▶ _WHAT YOU NEED TO DO_:
#1 Retype the text on continental splits from "There is a series" to "know at Kalbarri.".
#2 List every ocean or sea that the text on continental splits names.

=== TEXT BLOCK ===

Continents can also split. Often this involves zigzagging straight lines. A series of such lines split south America from Africa. The split continued to open, giving rise to the Atlantic Ocean. The initial stages of these splits is a "linear sea" and the obvious one of them at the moment is the Red Sea. If you could have visited the south west about 250 million years ago, there would have been a linear sea off shore instead of the Indian Ocean. Somewhat earlier, more than 400 million years ago, there was a similar split a bit further north as another bit of Gondwana sailed off. Once the earth has opened up in this manner, the molten rock from below can sneak out. We have all seen wildlife programs about the volcanic activities in Kenya, where the earth is currently deciding whether to split or not. We had only the merest trace of such activity in the south-west. You can see it on the beach at Bunbury where there is a small exposure of basalt dating from the time of the split.

Once these splits occur, the edges of the splits tend to slump in a series of parallel faults. One of these faults is the Darling Scarp. Many of us who live in Perth use it daily for quick orientation. And many are convinced there is nothing quite like it in the world. Well there is!

There is a series of these faults to the west of the scarp, of course well buried in sediments. Beneath Perth, there is about 4 km of sediments dating back to the Permian - about 250 million years ago. It is even deeper beneath Rottnest. As these sediments filled up the basin caused by the split, there was a chance that organic materials might have accumulated and given rise to oil deposits. That is why there was a lot of off shore drilling. The result is good knowledge of the sediments - but no oil.

The more-northerly split also filled with sediments and these are now the red sandstones we know at Kalbarri.

It is of course a bit more complex. Sometime between 2 and 5 million years ago, there was an uplift along the Darling Scarp. The streams that had wandered across a flat plain were then presented with a sharp drop. So they started cutting back with deeper valleys. The streams were rejuvenated. Some of these valleys are relatively fertile, suggesting what Western Australia might have been like had the geology been more active. The cutting back of the streams has reached a line that runs near Merriden. East of that line we still have the very broad valleys that are so flat that the streams don't know which way to flow.

Very much later, about 60 million years ago, there was another split as Australia broke free of Antarctica and started our northward journey. The trailing edge tended to sink a bit and this lower region also received sediments both from the rivers that now flowed south and from sponges that grew in the shallow seas. Separating from Antartica wasn't completely smooth and at one stage, our continent twisted so that the accumulation of sediments were jammed between Antarctica to the south and the mass of granite to the north. This pushed up the Stirlings and the Barrens. You can easily see how the sediments were pushed up and jumbled. So the neighbouring ranges of the Porongurups and the Stirlings have quite different origins: the Porongurups were formed when Gondwana came together; the Stirlings when it came apart.

=== DATA SEGMENT ===

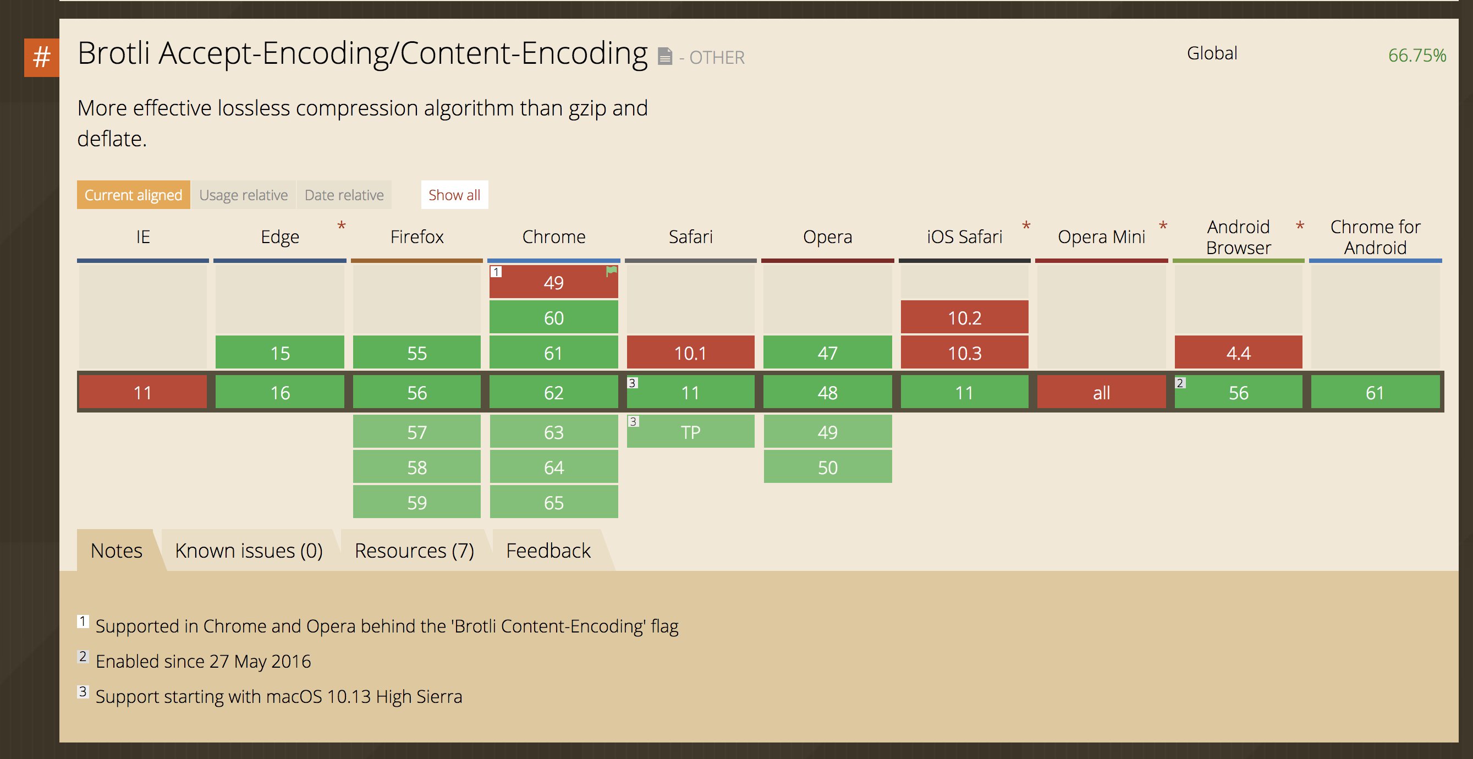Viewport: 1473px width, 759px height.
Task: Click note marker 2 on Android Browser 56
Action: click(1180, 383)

===

▶ _SOLUTIONS TO EACH TASK_:
#1
There is a series of these faults to the west of the scarp, of course well buried in sediments. Beneath Perth, there is about 4 km of sediments dating back to the Permian - about 250 million years ago. It is even deeper beneath Rottnest. As these sediments filled up the basin caused by the split, there was a chance that organic materials might have accumulated and given rise to oil deposits. That is why there was a lot of off shore drilling. The result is good knowledge of the sediments - but no oil.

The more-northerly split also filled with sediments and these are now the red sandstones we know at Kalbarri.

#2
Atlantic Ocean
Red Sea
Indian Ocean